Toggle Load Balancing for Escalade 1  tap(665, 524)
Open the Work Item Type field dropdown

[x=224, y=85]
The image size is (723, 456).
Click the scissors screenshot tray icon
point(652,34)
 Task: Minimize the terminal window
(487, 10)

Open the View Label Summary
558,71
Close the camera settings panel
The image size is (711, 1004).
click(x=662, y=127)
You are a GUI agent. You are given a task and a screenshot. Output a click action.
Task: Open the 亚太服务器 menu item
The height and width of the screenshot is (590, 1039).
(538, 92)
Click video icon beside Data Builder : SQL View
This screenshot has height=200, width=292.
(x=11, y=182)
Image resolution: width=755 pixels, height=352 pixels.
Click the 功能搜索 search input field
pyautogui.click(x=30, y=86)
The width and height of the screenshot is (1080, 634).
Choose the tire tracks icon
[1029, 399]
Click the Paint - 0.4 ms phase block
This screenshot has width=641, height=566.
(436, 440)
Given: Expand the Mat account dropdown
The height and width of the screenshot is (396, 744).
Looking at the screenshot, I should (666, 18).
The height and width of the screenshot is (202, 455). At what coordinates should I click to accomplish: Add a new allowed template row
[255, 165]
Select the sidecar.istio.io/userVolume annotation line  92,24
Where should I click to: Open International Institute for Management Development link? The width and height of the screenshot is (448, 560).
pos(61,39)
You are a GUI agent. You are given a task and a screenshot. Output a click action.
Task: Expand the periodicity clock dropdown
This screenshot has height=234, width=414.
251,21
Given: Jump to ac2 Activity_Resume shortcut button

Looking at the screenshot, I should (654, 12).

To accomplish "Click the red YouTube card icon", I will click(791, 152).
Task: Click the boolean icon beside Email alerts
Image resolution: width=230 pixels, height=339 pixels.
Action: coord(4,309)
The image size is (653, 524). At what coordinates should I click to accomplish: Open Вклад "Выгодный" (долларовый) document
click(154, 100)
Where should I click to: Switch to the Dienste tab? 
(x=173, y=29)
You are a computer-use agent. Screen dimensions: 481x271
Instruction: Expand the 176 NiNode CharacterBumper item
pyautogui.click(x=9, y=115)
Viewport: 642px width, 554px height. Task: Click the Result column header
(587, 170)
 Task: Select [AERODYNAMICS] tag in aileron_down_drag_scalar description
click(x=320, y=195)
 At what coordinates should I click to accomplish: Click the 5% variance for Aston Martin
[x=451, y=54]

--------------------------------------------------

(Exercise goal): The listing above must be written out again in its entirety, exactly as given.

(Result of the task):
Toggle Load Balancing for Escalade 1  tap(665, 524)
Open the Work Item Type field dropdown

[x=224, y=85]
The image size is (723, 456).
Click the scissors screenshot tray icon
point(652,34)
 Task: Minimize the terminal window
(487, 10)

Open the View Label Summary
558,71
Close the camera settings panel
The image size is (711, 1004).
click(x=662, y=127)
You are a GUI agent. You are given a task and a screenshot. Output a click action.
Task: Open the 亚太服务器 menu item
The height and width of the screenshot is (590, 1039).
(538, 92)
Click video icon beside Data Builder : SQL View
This screenshot has height=200, width=292.
(x=11, y=182)
Image resolution: width=755 pixels, height=352 pixels.
Click the 功能搜索 search input field
pyautogui.click(x=30, y=86)
The width and height of the screenshot is (1080, 634).
Choose the tire tracks icon
[1029, 399]
Click the Paint - 0.4 ms phase block
This screenshot has width=641, height=566.
(436, 440)
Given: Expand the Mat account dropdown
The height and width of the screenshot is (396, 744).
Looking at the screenshot, I should (666, 18).
The height and width of the screenshot is (202, 455). At what coordinates should I click to accomplish: Add a new allowed template row
[255, 165]
Select the sidecar.istio.io/userVolume annotation line  92,24
Where should I click to: Open International Institute for Management Development link? The width and height of the screenshot is (448, 560).
pos(61,39)
You are a GUI agent. You are given a task and a screenshot. Output a click action.
Task: Expand the periodicity clock dropdown
This screenshot has height=234, width=414.
251,21
Given: Jump to ac2 Activity_Resume shortcut button

Looking at the screenshot, I should (654, 12).

To accomplish "Click the red YouTube card icon", I will click(791, 152).
Task: Click the boolean icon beside Email alerts
Image resolution: width=230 pixels, height=339 pixels.
Action: coord(4,309)
The image size is (653, 524). At what coordinates should I click to accomplish: Open Вклад "Выгодный" (долларовый) document
click(154, 100)
Where should I click to: Switch to the Dienste tab? 
(x=173, y=29)
You are a computer-use agent. Screen dimensions: 481x271
Instruction: Expand the 176 NiNode CharacterBumper item
pyautogui.click(x=9, y=115)
Viewport: 642px width, 554px height. Task: Click the Result column header
(587, 170)
 Task: Select [AERODYNAMICS] tag in aileron_down_drag_scalar description
click(x=320, y=195)
 At what coordinates should I click to accomplish: Click the 5% variance for Aston Martin
[x=451, y=54]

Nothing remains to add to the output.